▶ **Task instructions**: Reproduce the records word for word, starting with the line that contains "is (400, 600)." and going on through the end of the records. Leave the pictures out of your answer.

▶ **Data to examine**:
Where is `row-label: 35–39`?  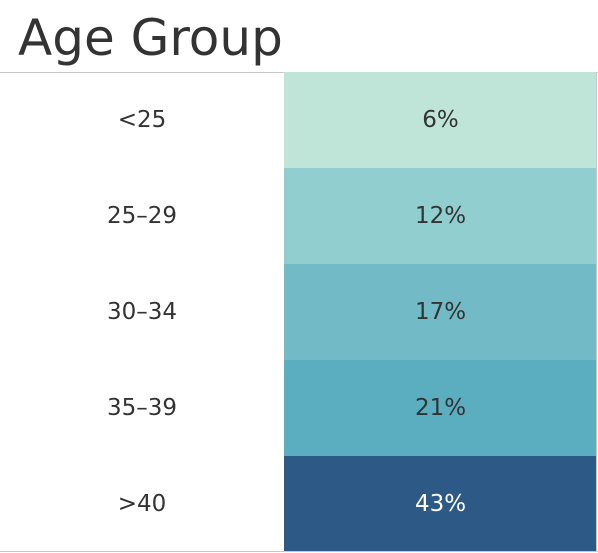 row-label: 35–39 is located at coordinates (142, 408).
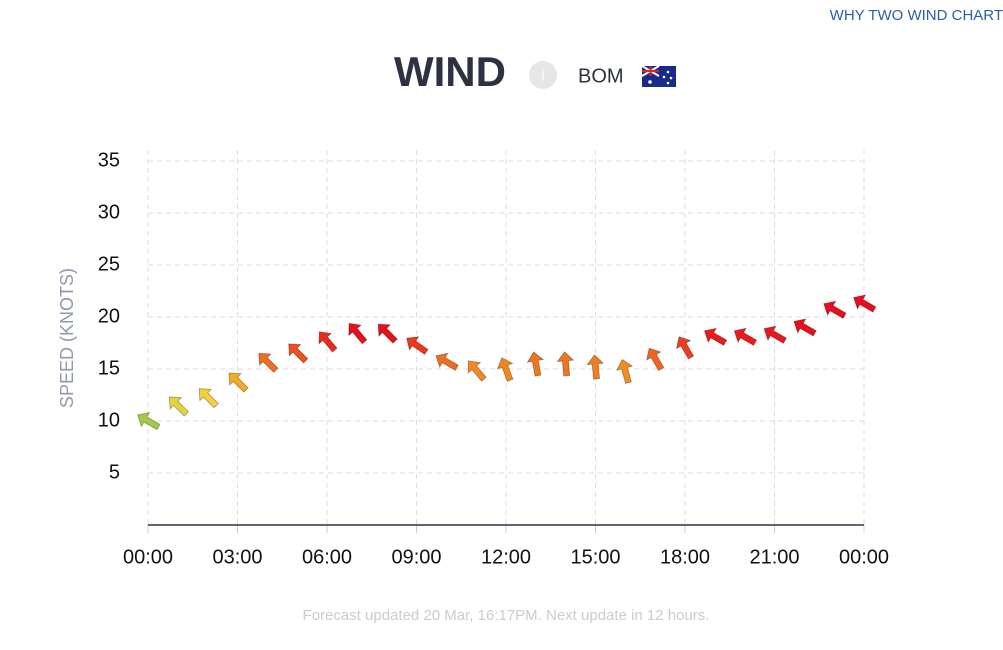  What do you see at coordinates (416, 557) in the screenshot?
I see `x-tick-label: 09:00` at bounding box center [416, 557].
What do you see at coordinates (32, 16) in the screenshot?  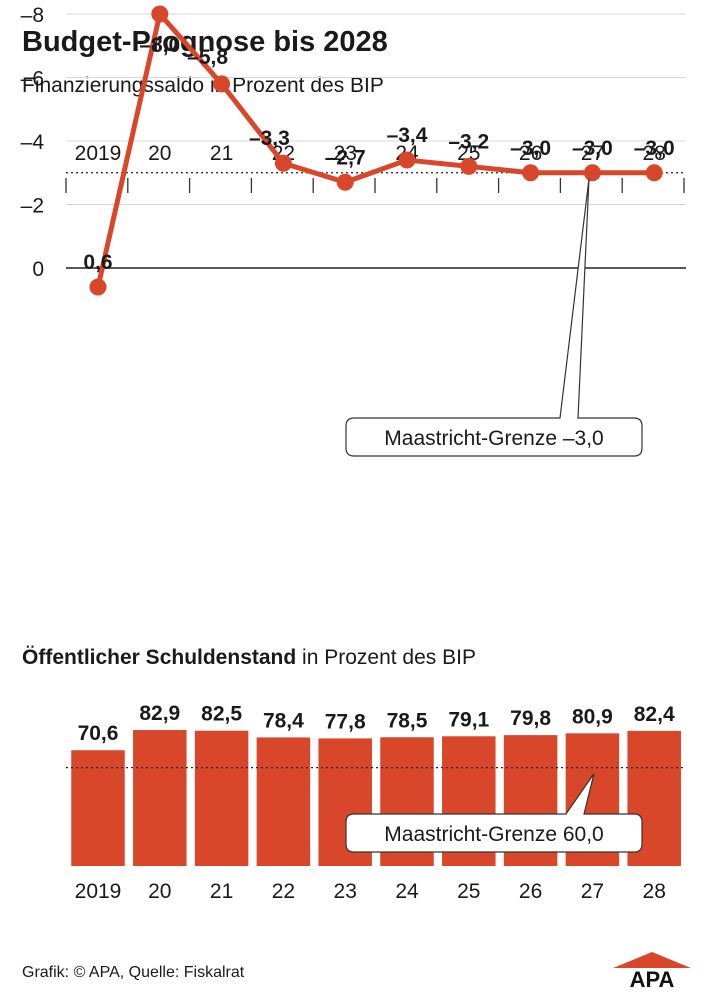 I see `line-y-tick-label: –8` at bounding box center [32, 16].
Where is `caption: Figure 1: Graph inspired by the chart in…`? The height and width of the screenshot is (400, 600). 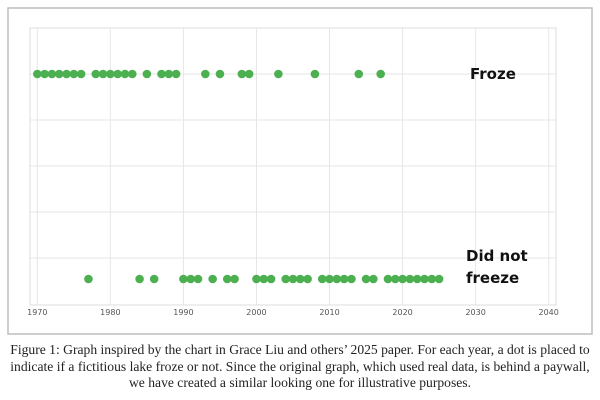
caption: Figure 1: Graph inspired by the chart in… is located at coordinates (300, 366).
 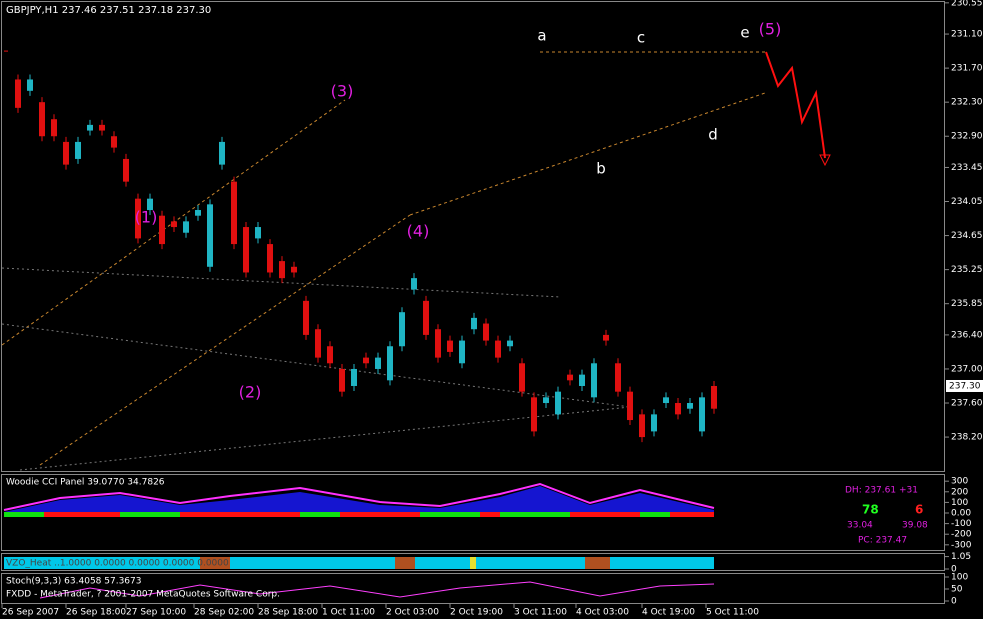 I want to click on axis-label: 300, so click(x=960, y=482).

▶ **Task output**:
Where is `caption: Figure 1: Graph inspired by the chart in…`? The height and width of the screenshot is (400, 600). 
caption: Figure 1: Graph inspired by the chart in… is located at coordinates (300, 366).
  I want to click on axis-label: 300, so click(x=960, y=482).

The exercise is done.